The scientific value remains questionable. The sample size was tiny, the methodology was compromised by demand characteristics and explicit coaching, and the results have never been replicated. A 2002 British replication attempt by Stephen Reicher and Alex Haslam, broadcast as the BBC Prison Study, produced radically different results — guards and prisoners developed cooperative relationships rather than tyrannical ones, suggesting that social identity and group dynamics matter more than absolute power.

Yet the Stanford Prison Experiment persists in popular culture because it tells a story people want to believe: that evil lurks within ordinary people, waiting to be unleashed by circumstance. This narrative absolves society of responsibility for systemic injustice by attributing brutality to universal human nature rather than specific cultural, institutional, or personal factors.

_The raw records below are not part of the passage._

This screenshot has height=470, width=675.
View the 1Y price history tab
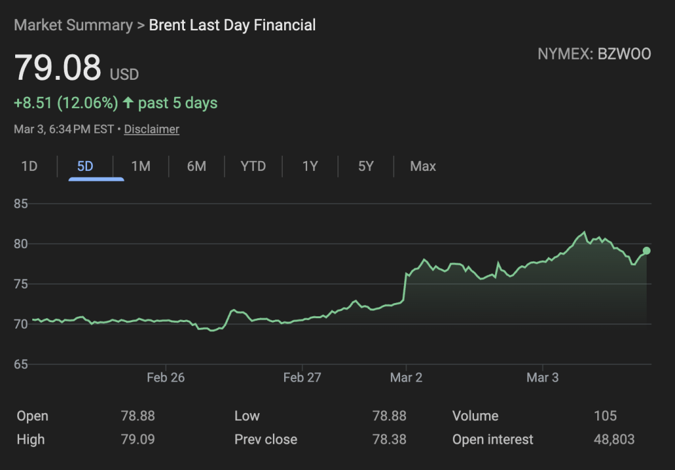(310, 166)
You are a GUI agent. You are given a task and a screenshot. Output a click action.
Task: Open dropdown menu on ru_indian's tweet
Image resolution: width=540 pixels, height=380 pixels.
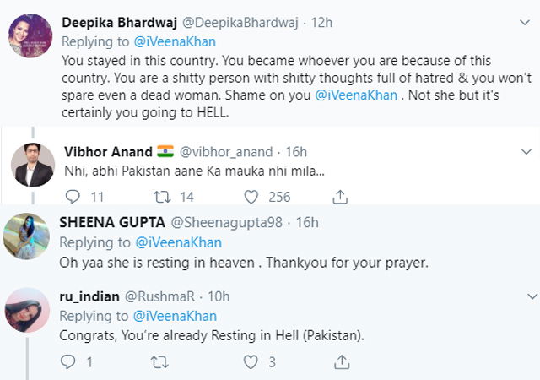tap(532, 296)
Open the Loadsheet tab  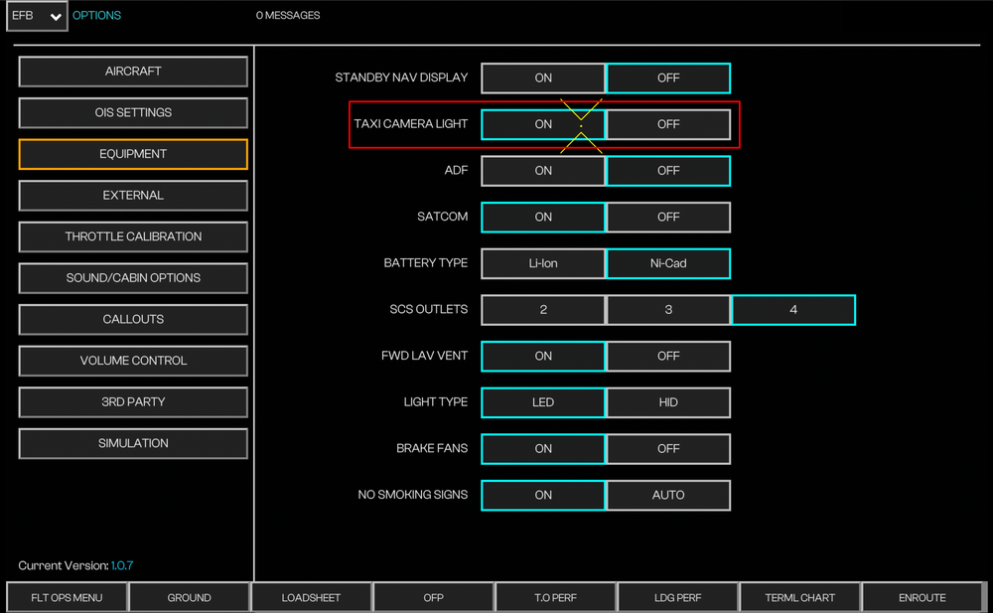(311, 597)
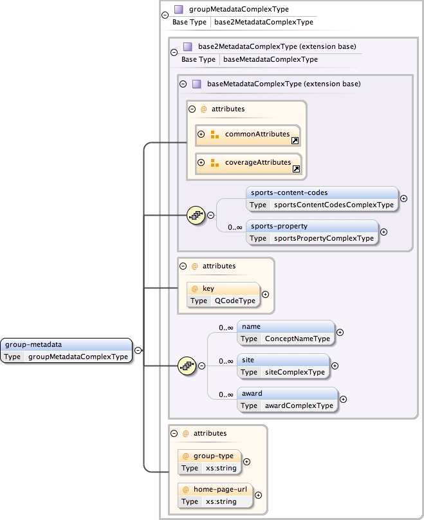Click the commonAttributes attribute group icon
The width and height of the screenshot is (424, 520).
[215, 135]
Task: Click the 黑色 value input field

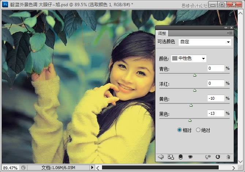Action: click(215, 113)
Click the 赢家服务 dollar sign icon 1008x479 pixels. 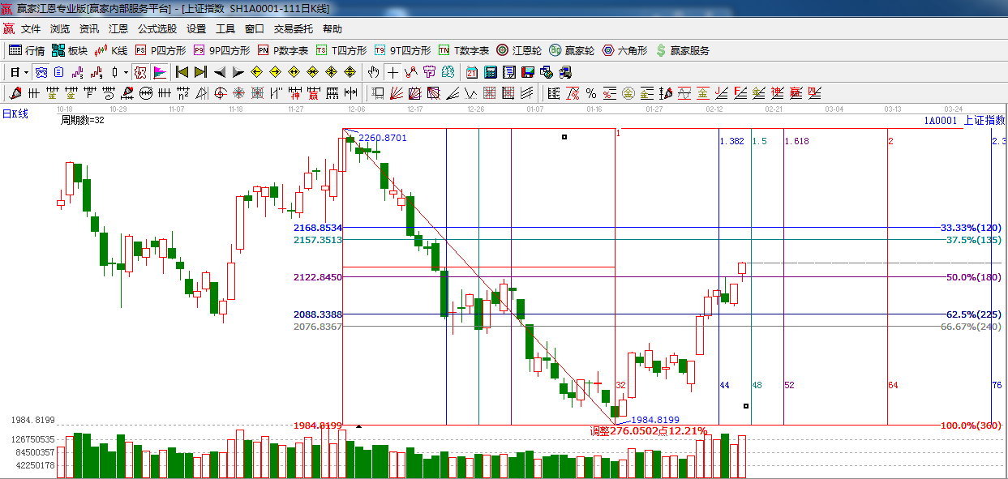[682, 50]
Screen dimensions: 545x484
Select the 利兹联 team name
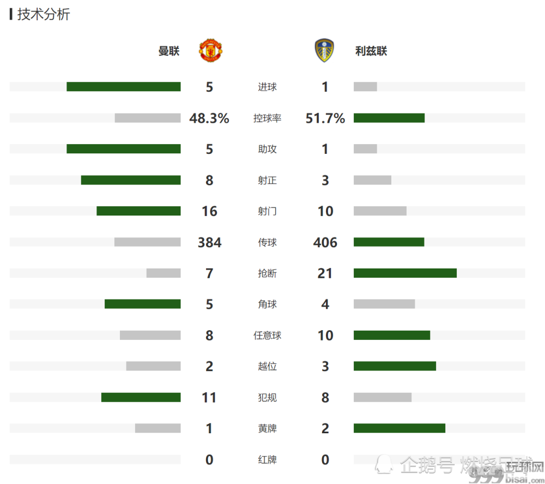[x=371, y=51]
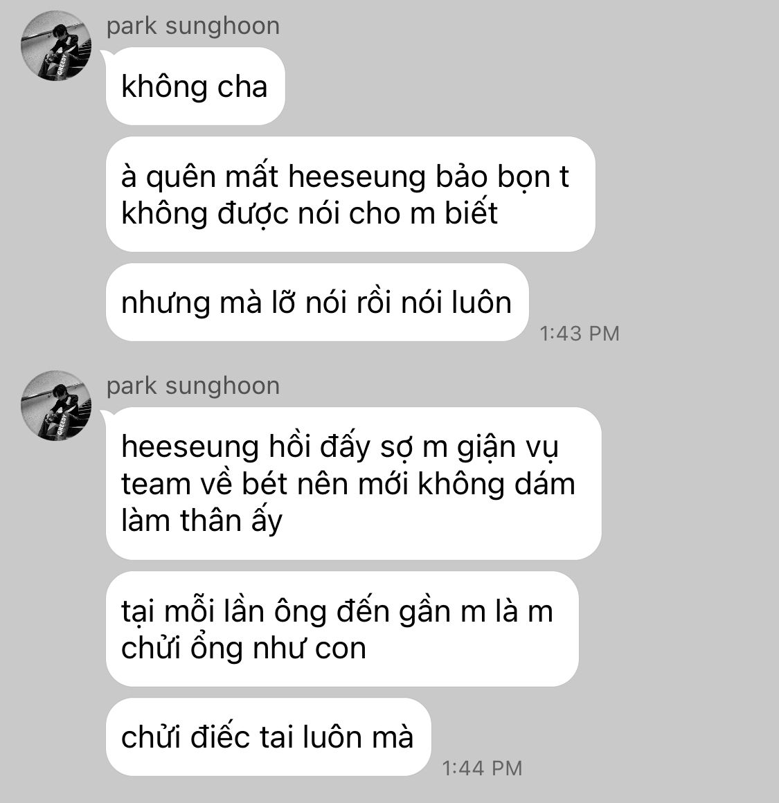Tap the 'à quên mất heeseung' message bubble
779x803 pixels.
[x=350, y=194]
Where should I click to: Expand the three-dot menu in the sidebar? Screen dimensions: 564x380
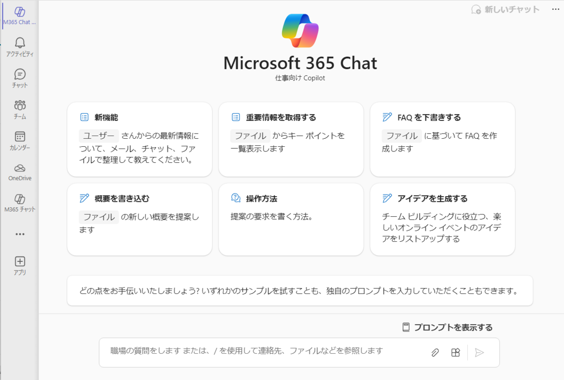tap(19, 234)
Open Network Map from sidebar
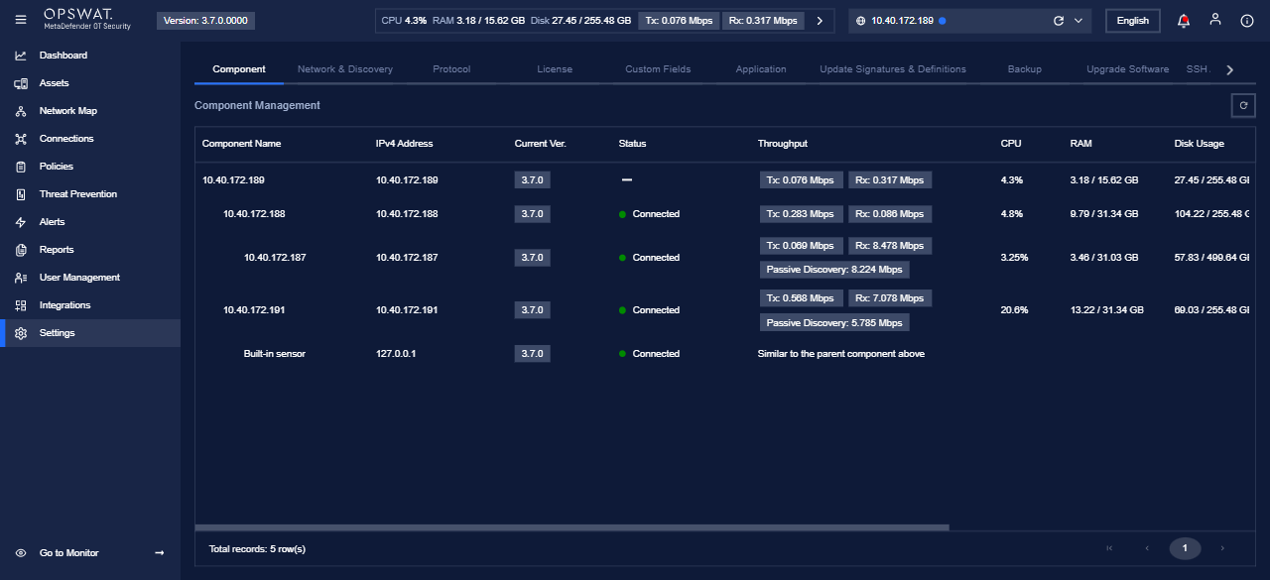The width and height of the screenshot is (1270, 580). (67, 111)
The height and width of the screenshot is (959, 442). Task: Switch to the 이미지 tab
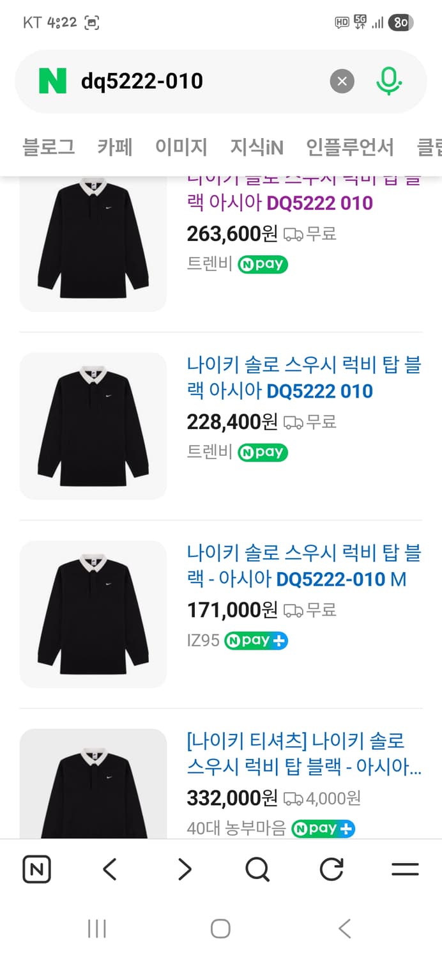tap(181, 146)
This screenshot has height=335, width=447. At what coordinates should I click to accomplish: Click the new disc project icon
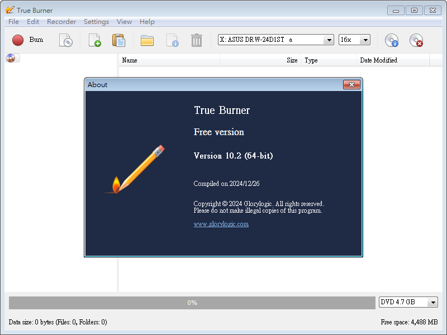click(66, 40)
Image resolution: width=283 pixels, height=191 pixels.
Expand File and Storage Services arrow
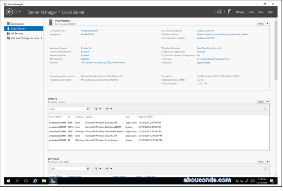pos(41,38)
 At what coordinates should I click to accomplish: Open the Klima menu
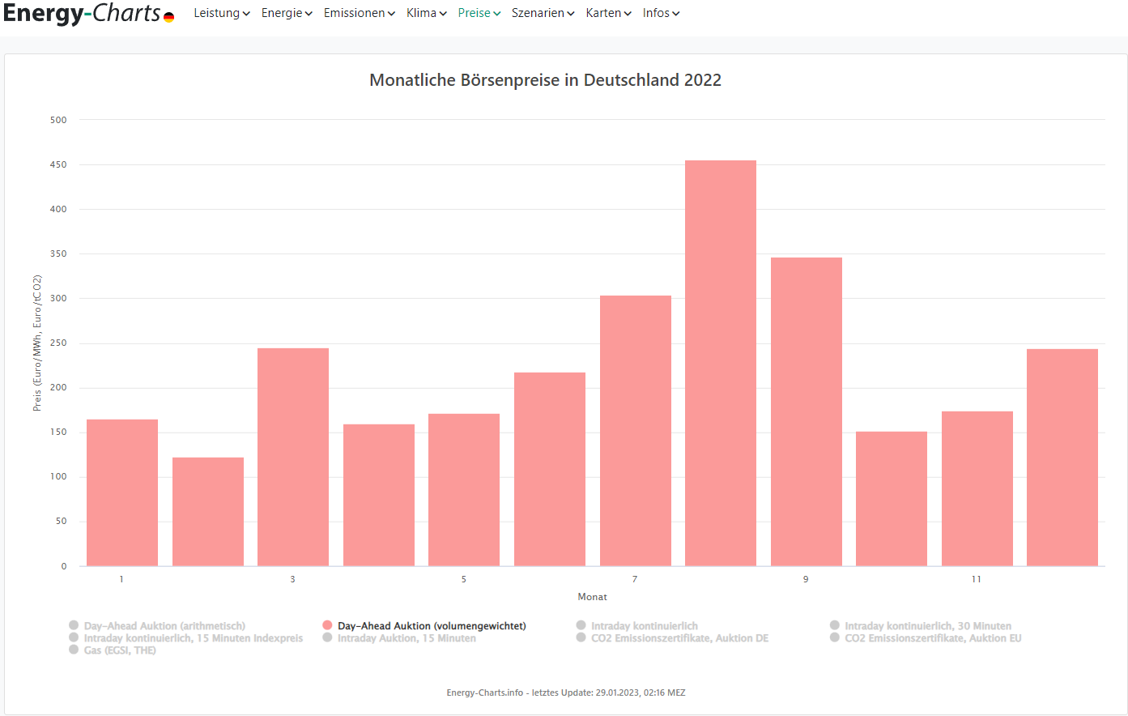[x=426, y=13]
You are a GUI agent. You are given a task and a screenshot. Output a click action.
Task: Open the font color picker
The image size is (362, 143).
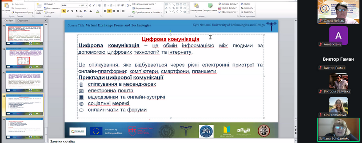click(98, 11)
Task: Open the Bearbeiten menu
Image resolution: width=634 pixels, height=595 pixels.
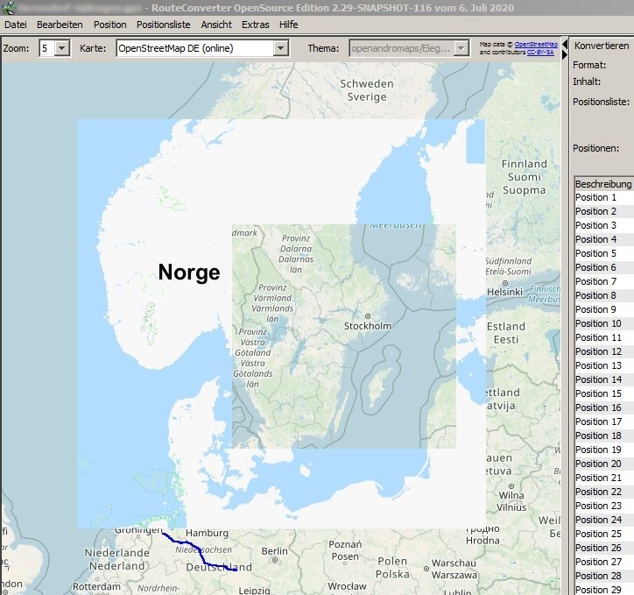Action: point(60,25)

The experiment’s true lesson may be about the ethics of scientific research itself. When investigators become invested in proving a hypothesis, when they fail to protect vulnerable participants, when they confuse dramatic results with valid findings — science becomes indistinguishable from spectacle. The real prisoners in Zimbardo’s basement were not the college students playing roles, but the boundaries of ethical research itself, which were sacrificed to create a compelling narrative about the darkness of human nature.


Bibliography

Haney, C., Banks, C., & Zimbardo, P. (1973). Interpersonal dynamics in a simulated prison. International Journal of Criminology and Penology, 1, 69-97.

Le Texier, T. (2018). Histoire d’un mensonge: Enquête sur l’expérience de Stanford. La Découverte.

Reicher, S., & Haslam, S. A. (2006). Rethinking the psychology of tyranny: The BBC prison study. British Journal of Social Psychology, 45(1), 1-40.

Simply Psychology. (2025). Stanford Prison Experiment. https://www.simplypsychology.org/zimbardo.html

Zimbardo, P. G. (2007). The Lucifer effect: Understanding how good people turn evil. Random House.